But obviously, everything depends on the way vulnerability is disclosed. Even a simple mail or a note on the issue board is a good first step. At the end of the day, the objective is to get the issue fixed and deployed first, before any user get exposed, to reduce the window of opportunity for malware spreaders. It's plain common sense.

This latest disclosure does not share such goodwill elements. By selecting direct wide broadcasting without ever notifying the upstream developer about its finding, the security auditor did the exact opposite of his social mission, ensuring maximum exposition danger for users and systems alike. I can only regret he made this choice, since it will create him a "special" reputation within his own professional circle. It's questionable if a paying company can entrust its critical security vulnerabilities to a self-declared security auditor with teenager-grade reactions like that.

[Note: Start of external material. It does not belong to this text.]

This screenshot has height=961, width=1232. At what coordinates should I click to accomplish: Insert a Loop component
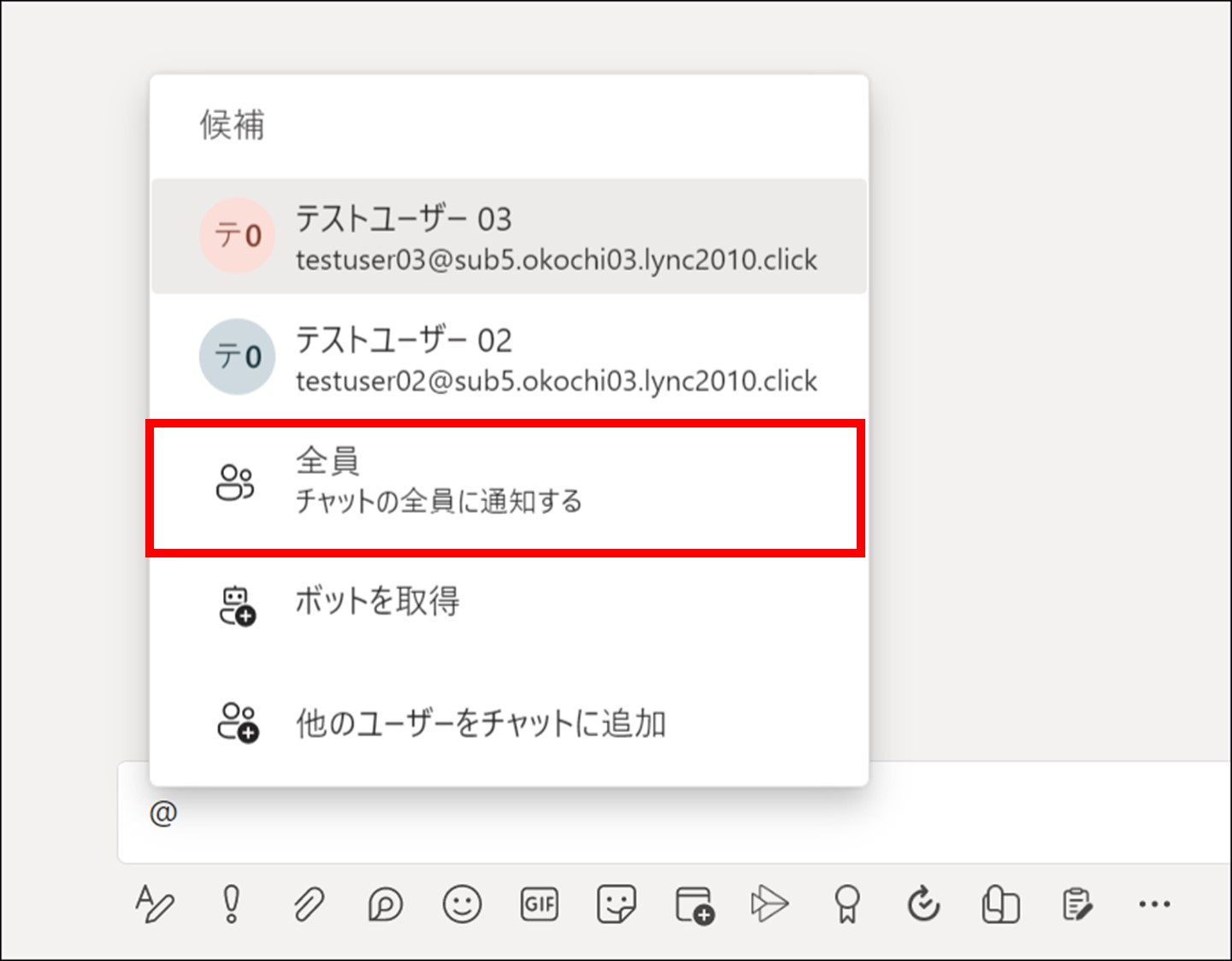(x=385, y=903)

As far as we are concerned, the goal of the game is to get a safer implementation of LZ4 available to the general public, trying nonetheless to make the window of opportunity as small as possible. In the longer run, the episode will serve as another reinforced stone, providing security benefit to the open sourced edifice. But in the short term, we suffer exposure.

The new status is as follows :
  • The vulnerability affects only 32-bits applications (64-bits are safe)
  • The new vulnerability affects systems allocating memory beyond address 0x80000000h (others were already safe)
This last point is very difficult to know. It seems Windows systems are safe for example, but that still leaves a lot of other systems to check. The new fuzzer tool is now designed to test the existence of this vulnerability, and check the efficiency of the last fix against this new exploit scenario.

You can get the new fuzzer tool and the proposed fix at : https://github.com/Cyan4973/lz4/tree/dev
The fix seems to provide good results so far, don't hesitate to test it on your target system, should it match the above conditions.

[Edit] : the fix is good to go to master, hello r119 !
[Edit 2] : since the second condition is relatively difficult to assess, the fix is recommended for any 32-bits application.

[Edit 3] : After further analysis, it seems the new overflow issue remain relatively difficult to exploit usefully. It has opened new fronts, but still require some favorable conditions, outside of attacker control, such as allocation at the extreme end of the available memory address range. Relatively large data blocks remain a necessity for a correspondingly good success perspective. Previously published conditions still apply to design an interesting attack scenario. With most LZ4 programs using small blocks, it makes overflow risk a rarity, if not provably impossible depending on allocation rules.
Still, with a fix available, updating your 32-bits applications to r119+ remains a recommended move.

[Edit 4] : End of Linux kernel risk assessment. This potential overflow has no useful attack scenario for now. It is nonetheless getting fixed, to protect future applications. Knowing current list of applications using LZ4 within the kernel, the only remaining attack scenario is a boot image modification. When such a scenario is possible, then you've got a lot more to worry about, a non-guaranteed potential overflow under cooperative conditions pales in comparison of a direct modification of the boot image, inserting typically some worm code.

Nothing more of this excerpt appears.